__To do__
Rewrite the lines below, swapping "computer-use agent" for "desktop automation agent" everywhere it appears and leaving everything else unchanged.

+--

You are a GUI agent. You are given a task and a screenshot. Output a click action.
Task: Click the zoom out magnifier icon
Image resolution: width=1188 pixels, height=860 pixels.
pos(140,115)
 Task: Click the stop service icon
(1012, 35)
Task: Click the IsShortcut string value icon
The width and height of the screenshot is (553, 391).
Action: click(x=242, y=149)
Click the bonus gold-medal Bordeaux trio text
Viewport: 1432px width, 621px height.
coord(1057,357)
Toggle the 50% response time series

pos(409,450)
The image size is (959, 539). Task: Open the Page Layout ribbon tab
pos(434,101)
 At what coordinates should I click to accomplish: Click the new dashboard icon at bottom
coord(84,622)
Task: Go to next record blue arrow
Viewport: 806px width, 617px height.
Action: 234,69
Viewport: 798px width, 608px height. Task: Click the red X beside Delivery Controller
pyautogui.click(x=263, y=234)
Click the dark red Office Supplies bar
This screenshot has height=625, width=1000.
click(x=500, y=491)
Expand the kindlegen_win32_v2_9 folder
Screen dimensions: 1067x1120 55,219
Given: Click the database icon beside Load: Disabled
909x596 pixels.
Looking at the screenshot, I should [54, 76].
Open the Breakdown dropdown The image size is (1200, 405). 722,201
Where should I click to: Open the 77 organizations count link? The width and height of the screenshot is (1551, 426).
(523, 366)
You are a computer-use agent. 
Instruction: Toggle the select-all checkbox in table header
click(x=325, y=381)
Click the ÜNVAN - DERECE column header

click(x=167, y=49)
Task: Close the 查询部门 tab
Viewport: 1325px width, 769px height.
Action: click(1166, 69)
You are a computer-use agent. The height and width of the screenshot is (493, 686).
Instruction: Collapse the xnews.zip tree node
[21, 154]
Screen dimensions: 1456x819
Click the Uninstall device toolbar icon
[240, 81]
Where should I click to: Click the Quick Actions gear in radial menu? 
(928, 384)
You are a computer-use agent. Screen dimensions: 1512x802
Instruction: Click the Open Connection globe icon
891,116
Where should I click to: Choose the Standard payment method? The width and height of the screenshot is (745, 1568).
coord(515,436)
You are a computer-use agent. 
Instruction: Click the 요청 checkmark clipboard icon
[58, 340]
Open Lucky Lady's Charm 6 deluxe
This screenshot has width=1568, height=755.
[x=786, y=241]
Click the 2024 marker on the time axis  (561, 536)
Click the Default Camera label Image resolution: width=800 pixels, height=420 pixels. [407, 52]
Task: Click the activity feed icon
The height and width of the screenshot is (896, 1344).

+--

__Written solution__
You are a GUI agent. You are given a task and a screenshot. Output a click action.
Task: Click the zoom out magnifier icon
Image resolution: width=1188 pixels, height=860 pixels.
pos(140,115)
 Task: Click the stop service icon
(1012, 35)
Task: Click the IsShortcut string value icon
The width and height of the screenshot is (553, 391).
Action: click(x=242, y=149)
Click the bonus gold-medal Bordeaux trio text
Viewport: 1432px width, 621px height.
coord(1057,357)
Toggle the 50% response time series

pos(409,450)
The image size is (959, 539). Task: Open the Page Layout ribbon tab
pos(434,101)
 At what coordinates should I click to accomplish: Click the new dashboard icon at bottom
coord(84,622)
Task: Go to next record blue arrow
Viewport: 806px width, 617px height.
Action: 234,69
Viewport: 798px width, 608px height. Task: Click the red X beside Delivery Controller
pyautogui.click(x=263, y=234)
Click the dark red Office Supplies bar
This screenshot has height=625, width=1000.
click(x=500, y=491)
Expand the kindlegen_win32_v2_9 folder
Screen dimensions: 1067x1120 55,219
Given: Click the database icon beside Load: Disabled
909x596 pixels.
Looking at the screenshot, I should [54, 76].
Open the Breakdown dropdown The image size is (1200, 405). 722,201
Where should I click to: Open the 77 organizations count link? The width and height of the screenshot is (1551, 426).
(523, 366)
You are a desktop automation agent. 
Instruction: Toggle the select-all checkbox in table header
click(x=325, y=381)
Click the ÜNVAN - DERECE column header

click(x=167, y=49)
Task: Close the 查询部门 tab
Viewport: 1325px width, 769px height.
Action: click(1166, 69)
You are a desktop automation agent. The height and width of the screenshot is (493, 686).
Instruction: Collapse the xnews.zip tree node
[21, 154]
Screen dimensions: 1456x819
Click the Uninstall device toolbar icon
[240, 81]
Where should I click to: Click the Quick Actions gear in radial menu? 
(928, 384)
You are a desktop automation agent. Screen dimensions: 1512x802
Instruction: Click the Open Connection globe icon
891,116
Where should I click to: Choose the Standard payment method? The width and height of the screenshot is (745, 1568).
coord(515,436)
You are a desktop automation agent. 
Instruction: Click the 요청 checkmark clipboard icon
[58, 340]
Open Lucky Lady's Charm 6 deluxe
This screenshot has width=1568, height=755.
[x=786, y=241]
Click the 2024 marker on the time axis  (561, 536)
Click the Default Camera label Image resolution: width=800 pixels, height=420 pixels. [407, 52]
Task: Click the activity feed icon
The height and width of the screenshot is (896, 1344).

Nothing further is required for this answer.